Sementara itu, Wakil Direktur Reforminer Institute Komaidi Notonegoro mengakui bahwa pemerintah memang sejak awal belum siap menerapkan UU Minerba sehingga masih banyak memerlukan pertimbangan yang seharusnya tidak perlu dilakukan. Apabila menjelang penerapan UU Minerba yang mulai 12 Januari 2014 akan datang maka pemerintah harus mempersiapkan sudah sejak lama, sehingga tinggal mengeksekusi saja UU ini. Diantaranya harus sudah mengeluarkan kebijakan atau peraturan turunan dari UU Minerba ini.

“Sejak tahun 2009 UU Minerba ini sudah dirancang, pemerintah tidak mempunyai kesiapan yang matang dalam pelaksanaannya. Hal ini sudah sering terjadi dimana persiapan pemerintah menjelang berlakunya suatu UU tidak mempunyai kesiapan yang matang,” kata Komaidi, kemarin.

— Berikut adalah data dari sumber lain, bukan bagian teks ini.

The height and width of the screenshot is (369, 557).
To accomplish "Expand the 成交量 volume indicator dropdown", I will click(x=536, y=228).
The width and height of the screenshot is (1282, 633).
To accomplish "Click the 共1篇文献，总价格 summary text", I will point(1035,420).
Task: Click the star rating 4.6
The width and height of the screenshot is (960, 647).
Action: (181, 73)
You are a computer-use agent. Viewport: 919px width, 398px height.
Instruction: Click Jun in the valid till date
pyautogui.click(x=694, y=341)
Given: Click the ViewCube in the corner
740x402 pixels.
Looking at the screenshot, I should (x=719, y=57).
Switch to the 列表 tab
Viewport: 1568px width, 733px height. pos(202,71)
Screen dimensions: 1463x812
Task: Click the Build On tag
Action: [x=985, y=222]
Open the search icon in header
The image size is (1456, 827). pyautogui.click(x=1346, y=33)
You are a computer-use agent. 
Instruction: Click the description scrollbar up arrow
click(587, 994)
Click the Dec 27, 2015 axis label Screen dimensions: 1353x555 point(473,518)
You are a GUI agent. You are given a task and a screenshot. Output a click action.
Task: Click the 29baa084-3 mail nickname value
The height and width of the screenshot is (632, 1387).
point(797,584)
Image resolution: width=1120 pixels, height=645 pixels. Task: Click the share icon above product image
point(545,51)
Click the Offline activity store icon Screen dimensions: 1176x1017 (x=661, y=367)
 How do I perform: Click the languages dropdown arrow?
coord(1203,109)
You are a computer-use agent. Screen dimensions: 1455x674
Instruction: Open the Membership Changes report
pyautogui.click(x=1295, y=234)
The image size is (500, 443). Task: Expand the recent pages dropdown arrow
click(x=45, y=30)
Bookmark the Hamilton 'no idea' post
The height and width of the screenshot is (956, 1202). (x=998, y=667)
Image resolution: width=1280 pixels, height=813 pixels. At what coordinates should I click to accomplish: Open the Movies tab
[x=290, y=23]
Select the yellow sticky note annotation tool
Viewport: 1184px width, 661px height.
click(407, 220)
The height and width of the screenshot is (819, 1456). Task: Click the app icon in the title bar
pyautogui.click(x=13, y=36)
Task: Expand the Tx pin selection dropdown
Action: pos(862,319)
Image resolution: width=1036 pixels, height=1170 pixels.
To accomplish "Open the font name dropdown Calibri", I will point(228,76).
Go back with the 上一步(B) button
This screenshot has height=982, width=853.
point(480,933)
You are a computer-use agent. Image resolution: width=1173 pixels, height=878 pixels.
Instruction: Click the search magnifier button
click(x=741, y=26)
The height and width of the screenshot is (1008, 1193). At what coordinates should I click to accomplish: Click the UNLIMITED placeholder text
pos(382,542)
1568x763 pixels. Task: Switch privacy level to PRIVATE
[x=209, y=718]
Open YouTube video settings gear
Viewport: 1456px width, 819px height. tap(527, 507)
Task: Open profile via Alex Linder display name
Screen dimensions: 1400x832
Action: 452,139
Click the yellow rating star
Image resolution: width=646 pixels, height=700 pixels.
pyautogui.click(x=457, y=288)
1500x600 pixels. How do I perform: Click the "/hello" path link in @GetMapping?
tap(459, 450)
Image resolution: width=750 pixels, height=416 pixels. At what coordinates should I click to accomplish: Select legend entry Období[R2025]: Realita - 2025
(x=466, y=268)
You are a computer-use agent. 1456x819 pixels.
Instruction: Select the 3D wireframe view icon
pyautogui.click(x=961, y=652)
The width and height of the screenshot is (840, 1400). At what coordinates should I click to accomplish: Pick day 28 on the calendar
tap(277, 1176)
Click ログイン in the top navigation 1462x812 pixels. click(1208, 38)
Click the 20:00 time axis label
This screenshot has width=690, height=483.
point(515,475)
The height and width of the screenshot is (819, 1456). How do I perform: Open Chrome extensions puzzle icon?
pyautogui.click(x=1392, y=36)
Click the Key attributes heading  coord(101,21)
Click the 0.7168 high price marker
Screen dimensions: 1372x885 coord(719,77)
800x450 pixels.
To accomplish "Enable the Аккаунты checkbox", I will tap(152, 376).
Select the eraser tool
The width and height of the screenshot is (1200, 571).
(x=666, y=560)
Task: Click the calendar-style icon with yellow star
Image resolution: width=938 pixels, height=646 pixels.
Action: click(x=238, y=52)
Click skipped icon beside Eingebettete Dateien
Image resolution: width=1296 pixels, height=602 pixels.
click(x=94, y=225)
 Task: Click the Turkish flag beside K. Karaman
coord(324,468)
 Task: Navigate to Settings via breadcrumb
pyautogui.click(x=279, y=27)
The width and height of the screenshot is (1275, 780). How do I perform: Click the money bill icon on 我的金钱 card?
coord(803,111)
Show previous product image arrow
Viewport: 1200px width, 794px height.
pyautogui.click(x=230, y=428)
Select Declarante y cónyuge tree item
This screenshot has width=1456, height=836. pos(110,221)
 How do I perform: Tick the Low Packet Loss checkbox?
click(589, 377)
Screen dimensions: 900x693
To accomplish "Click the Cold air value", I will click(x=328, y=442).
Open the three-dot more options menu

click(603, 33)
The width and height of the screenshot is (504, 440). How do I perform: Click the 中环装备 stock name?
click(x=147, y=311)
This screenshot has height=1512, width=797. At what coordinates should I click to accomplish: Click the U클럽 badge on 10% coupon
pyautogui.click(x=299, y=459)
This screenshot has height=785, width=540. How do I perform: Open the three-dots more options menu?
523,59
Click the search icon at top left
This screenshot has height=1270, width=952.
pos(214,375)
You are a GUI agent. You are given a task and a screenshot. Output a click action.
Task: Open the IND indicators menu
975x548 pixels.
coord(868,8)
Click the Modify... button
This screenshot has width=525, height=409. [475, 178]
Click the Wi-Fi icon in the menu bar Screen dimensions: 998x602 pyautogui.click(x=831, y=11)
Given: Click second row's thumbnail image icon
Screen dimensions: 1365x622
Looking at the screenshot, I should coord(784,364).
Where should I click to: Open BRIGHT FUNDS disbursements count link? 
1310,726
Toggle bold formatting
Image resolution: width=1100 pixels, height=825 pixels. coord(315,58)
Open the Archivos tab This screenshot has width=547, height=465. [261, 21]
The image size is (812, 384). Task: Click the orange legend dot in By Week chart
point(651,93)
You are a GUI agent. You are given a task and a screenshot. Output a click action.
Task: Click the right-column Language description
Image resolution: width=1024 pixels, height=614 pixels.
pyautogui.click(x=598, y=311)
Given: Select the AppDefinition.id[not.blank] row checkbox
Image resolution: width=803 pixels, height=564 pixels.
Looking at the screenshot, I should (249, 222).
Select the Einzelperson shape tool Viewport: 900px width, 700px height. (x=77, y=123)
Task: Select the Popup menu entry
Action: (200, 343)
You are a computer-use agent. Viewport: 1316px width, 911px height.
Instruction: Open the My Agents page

Menurut dia, dalam menjalankan UU Minerba ini pemerintah harus melakukan kebijakan atau peraturan untuk mendukung atas terlaksananya UU ini seperti memikirkan kebijakan atau peraturan hilirisasi. “Hal ini menggambarkan bahwa pemerintah selama ini tidak bekerja, dimana Kementerian Energi dan Sumber Daya Mineral (ESDM) hanya diam saja dan tidak melakukan hal-hal apa yang berkaitan dengan UU Minerba ini. Padahal, UU ini merupakan kewenangan kementerian ini”, pungkas Komaidi.